### WHAT YOU WILL DO
In the entries below, find the string "agent" and return each line holding it.

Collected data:
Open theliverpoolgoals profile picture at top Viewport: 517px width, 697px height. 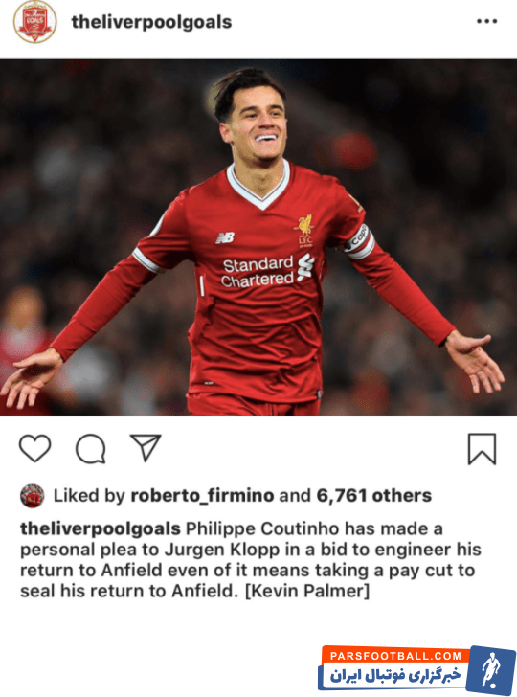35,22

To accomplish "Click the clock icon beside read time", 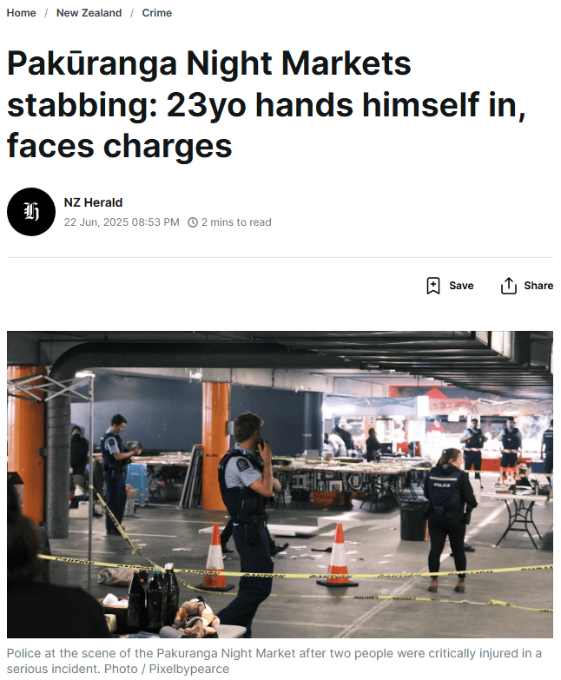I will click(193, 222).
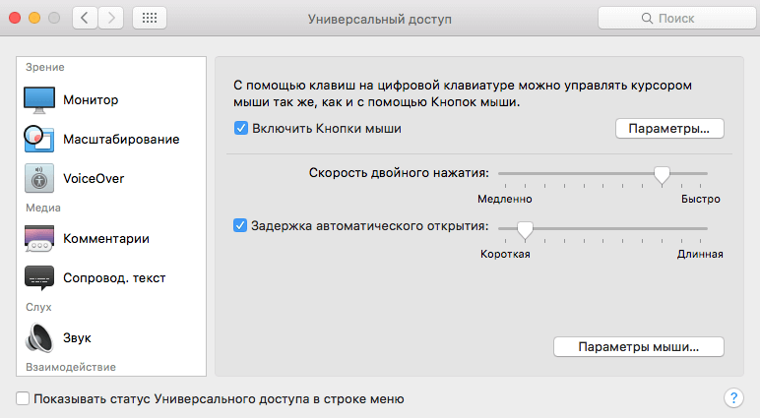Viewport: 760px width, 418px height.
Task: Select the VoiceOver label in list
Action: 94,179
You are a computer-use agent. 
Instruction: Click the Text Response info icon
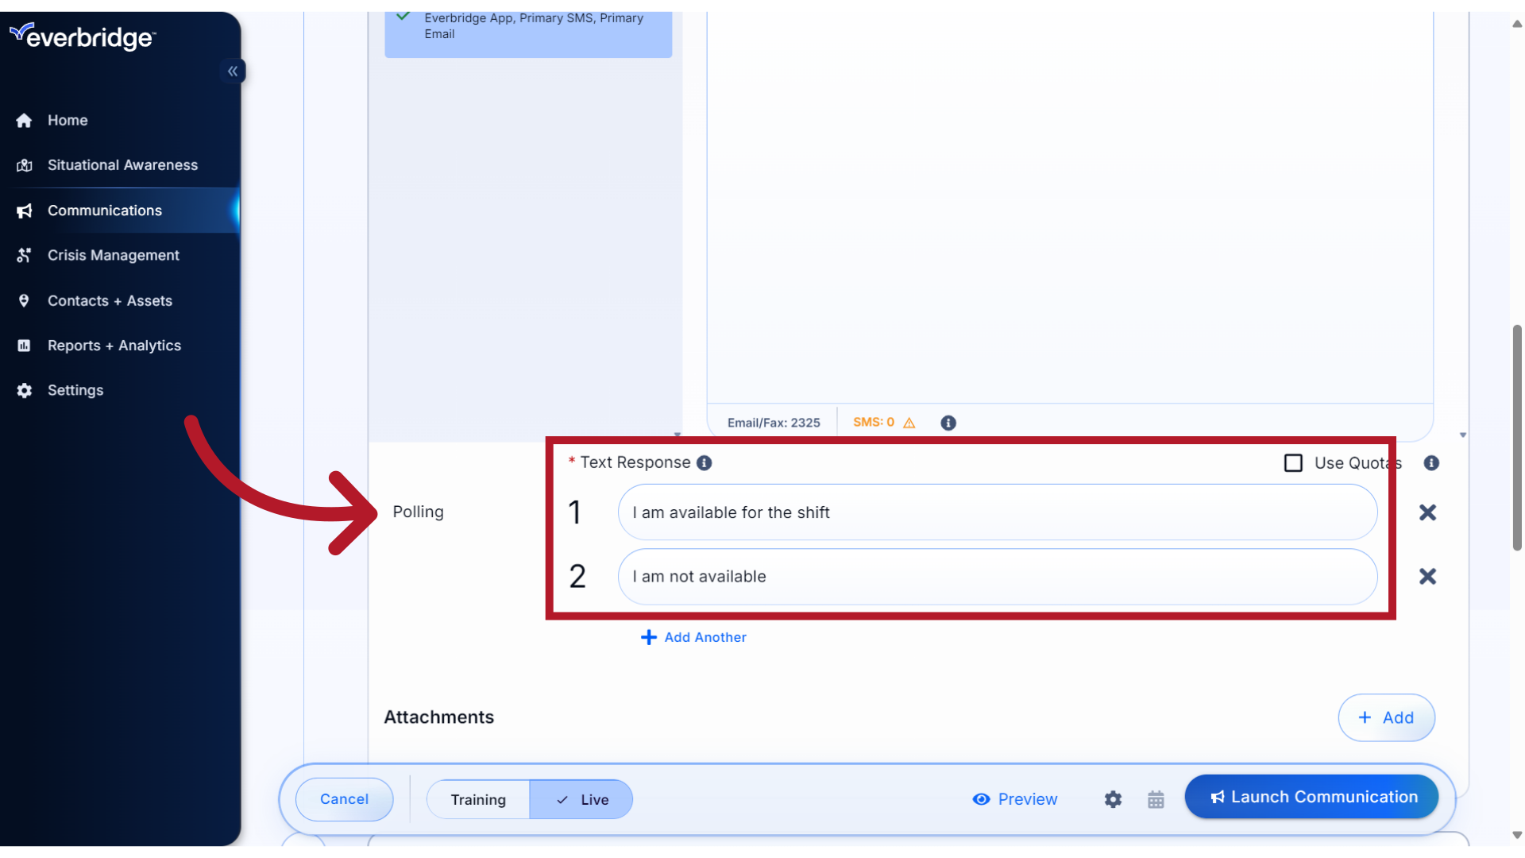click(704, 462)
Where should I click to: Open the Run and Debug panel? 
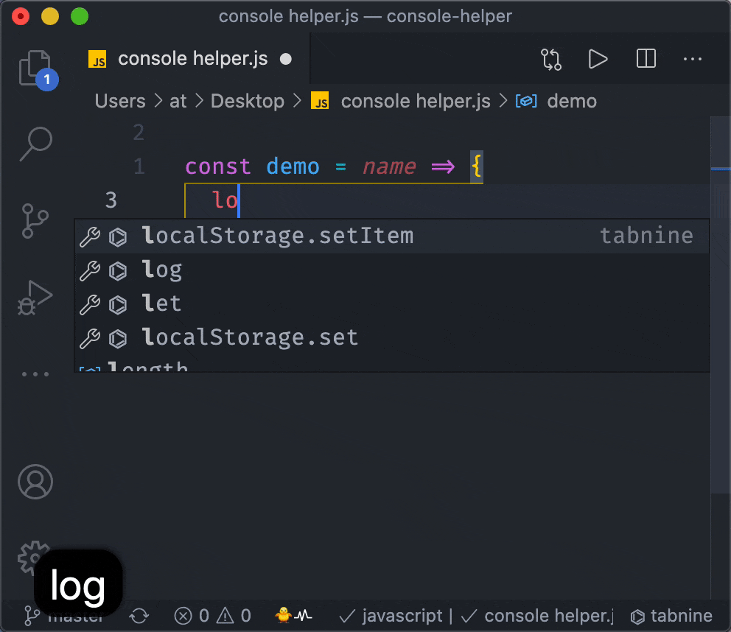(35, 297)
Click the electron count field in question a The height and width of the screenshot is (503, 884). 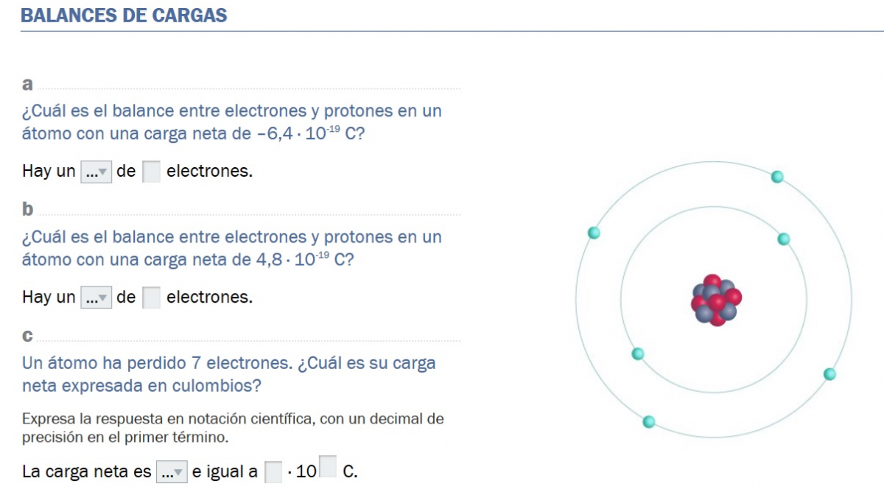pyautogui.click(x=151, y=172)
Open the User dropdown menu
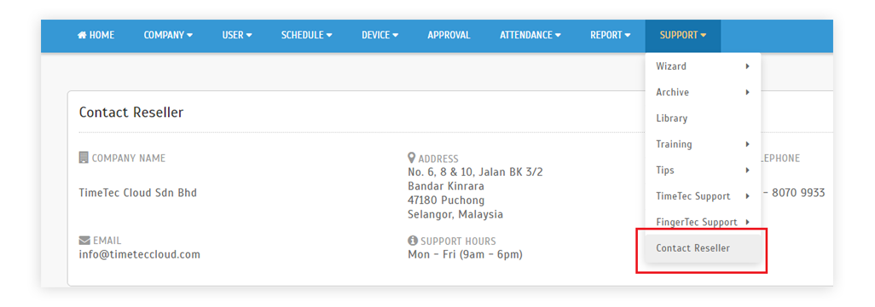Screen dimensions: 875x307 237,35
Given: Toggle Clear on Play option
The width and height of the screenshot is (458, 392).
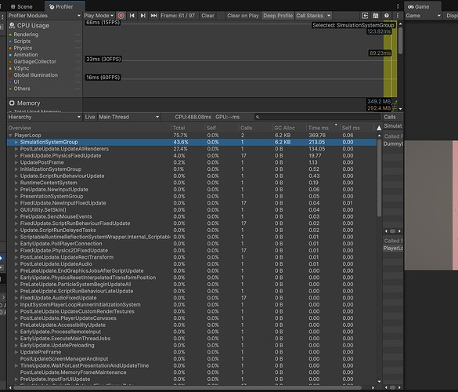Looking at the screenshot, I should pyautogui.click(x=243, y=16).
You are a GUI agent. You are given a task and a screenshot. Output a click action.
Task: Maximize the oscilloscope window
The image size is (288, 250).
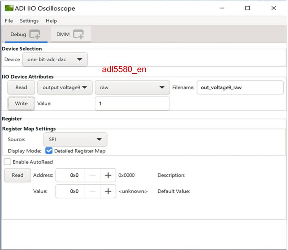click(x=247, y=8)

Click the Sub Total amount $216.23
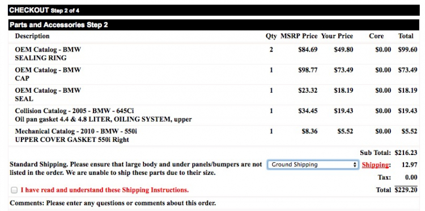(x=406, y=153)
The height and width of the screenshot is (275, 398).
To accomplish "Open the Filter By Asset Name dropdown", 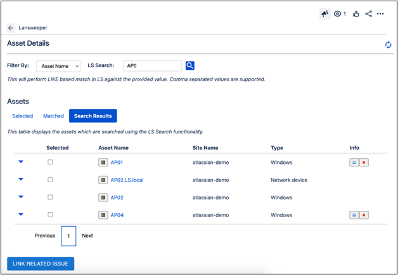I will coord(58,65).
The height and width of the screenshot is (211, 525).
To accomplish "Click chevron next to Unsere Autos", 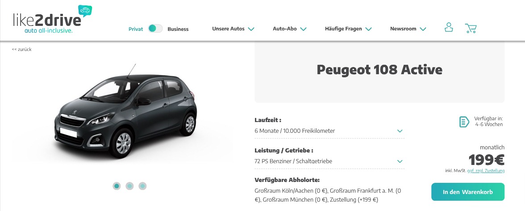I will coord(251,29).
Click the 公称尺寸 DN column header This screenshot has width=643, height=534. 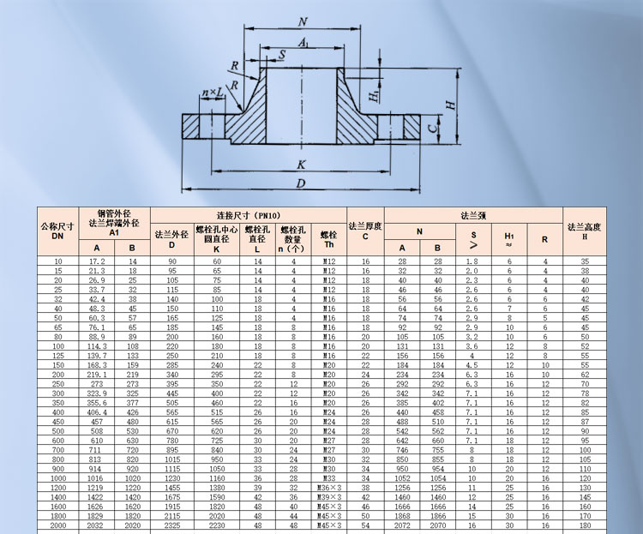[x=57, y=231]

### RESULT
You are a computer-use agent. 
You are a GUI agent. You are given a task and a screenshot. Output a click action.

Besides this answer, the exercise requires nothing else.